There were some intriguing claims made, several of which lead me to suspect their authors clearly think I am naive. If your interpreters were incorrect, I doubt whether S2.PVM would have given you any meaningful results.
The timings I obtained on an elderly 1.4GHz laptop for an upper limit of 1000 in the sieve and 2000 iterations were as follows:
Java C# Original opcodes + interpreter with no bounds checks 10.30 10.60 Original opcodes + interpreter with the bounds checks of Task 9 15.57 13.04 Extended opcodes + interpreter with no bounds checks 9.47 7.07 Extended opcodes + interpreter with the bounds checks of Task 9 12.80 8.69
Although the Java and C# systems use effectively exactly the same source code for each, it is interesting to see that the ratios of these times are not the same. They all show a reasonable speedup when the extended opcode set is used (more for the C# versions than for the Java ones) but a considerable slow down when the error checks are introduced.

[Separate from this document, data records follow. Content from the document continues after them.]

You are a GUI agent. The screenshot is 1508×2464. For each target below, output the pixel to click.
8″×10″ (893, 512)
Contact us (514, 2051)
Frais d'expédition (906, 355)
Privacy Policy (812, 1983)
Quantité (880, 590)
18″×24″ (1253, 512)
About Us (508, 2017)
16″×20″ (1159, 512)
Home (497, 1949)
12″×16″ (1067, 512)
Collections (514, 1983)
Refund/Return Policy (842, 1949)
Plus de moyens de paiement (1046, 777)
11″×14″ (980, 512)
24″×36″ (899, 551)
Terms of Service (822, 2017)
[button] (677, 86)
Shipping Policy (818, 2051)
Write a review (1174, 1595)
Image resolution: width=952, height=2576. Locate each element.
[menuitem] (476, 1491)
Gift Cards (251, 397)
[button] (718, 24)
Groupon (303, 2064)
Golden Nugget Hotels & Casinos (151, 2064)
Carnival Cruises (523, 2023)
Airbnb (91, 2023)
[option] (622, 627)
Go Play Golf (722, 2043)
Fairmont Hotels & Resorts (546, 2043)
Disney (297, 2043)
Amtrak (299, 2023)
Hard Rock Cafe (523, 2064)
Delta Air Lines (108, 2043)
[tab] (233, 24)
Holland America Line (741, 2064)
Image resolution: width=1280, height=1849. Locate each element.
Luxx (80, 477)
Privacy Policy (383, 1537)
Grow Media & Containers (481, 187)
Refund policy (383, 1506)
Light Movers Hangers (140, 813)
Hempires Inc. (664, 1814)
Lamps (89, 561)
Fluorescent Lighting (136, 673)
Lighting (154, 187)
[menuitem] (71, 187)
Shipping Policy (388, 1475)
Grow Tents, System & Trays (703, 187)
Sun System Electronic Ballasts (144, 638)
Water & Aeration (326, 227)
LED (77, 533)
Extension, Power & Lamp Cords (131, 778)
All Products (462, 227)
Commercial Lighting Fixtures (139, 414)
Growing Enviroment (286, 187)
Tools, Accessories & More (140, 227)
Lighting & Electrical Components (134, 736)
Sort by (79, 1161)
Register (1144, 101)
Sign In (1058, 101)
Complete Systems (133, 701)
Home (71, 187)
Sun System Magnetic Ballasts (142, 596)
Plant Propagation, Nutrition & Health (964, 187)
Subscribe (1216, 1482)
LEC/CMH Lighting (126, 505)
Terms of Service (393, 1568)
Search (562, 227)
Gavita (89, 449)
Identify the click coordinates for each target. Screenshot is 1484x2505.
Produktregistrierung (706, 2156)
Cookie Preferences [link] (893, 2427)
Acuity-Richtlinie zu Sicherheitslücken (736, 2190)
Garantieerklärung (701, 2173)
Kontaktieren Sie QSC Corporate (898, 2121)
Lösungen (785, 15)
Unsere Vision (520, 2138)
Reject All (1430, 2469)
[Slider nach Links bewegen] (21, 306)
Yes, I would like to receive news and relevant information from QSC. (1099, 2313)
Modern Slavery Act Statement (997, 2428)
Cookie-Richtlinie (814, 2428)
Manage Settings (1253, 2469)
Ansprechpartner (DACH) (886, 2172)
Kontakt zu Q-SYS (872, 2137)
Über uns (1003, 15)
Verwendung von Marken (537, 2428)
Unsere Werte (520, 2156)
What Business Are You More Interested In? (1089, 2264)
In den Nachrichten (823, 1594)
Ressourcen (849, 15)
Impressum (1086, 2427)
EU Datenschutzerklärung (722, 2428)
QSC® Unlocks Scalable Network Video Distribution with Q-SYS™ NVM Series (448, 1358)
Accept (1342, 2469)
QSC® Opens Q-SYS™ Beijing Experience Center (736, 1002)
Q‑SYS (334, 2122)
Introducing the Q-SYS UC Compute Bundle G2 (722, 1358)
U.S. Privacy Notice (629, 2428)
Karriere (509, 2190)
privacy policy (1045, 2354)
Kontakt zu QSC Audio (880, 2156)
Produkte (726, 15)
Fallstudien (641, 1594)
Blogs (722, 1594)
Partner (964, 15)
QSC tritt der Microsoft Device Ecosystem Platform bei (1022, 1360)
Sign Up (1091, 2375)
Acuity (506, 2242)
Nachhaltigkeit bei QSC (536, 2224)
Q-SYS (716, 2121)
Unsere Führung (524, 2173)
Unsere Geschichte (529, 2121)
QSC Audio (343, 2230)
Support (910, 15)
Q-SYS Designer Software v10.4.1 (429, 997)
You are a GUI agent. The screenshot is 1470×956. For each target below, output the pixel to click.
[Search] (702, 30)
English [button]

There were a few good solutions submitted, and some very energetic ones too - clearly some students had put in many hours developing their code. This is very encouraging. But there was also evidence of load shedding and lack of co-operation. I am looking for proper team efforts, not disjoint contributions that clearly show that some of you did not know what the other team members were doing.
Do learn to put your names into the introductory comments of programs that you write - and to comment your code properly!
And please learn to use LPRINT, which will save your lots of paper and printing bills.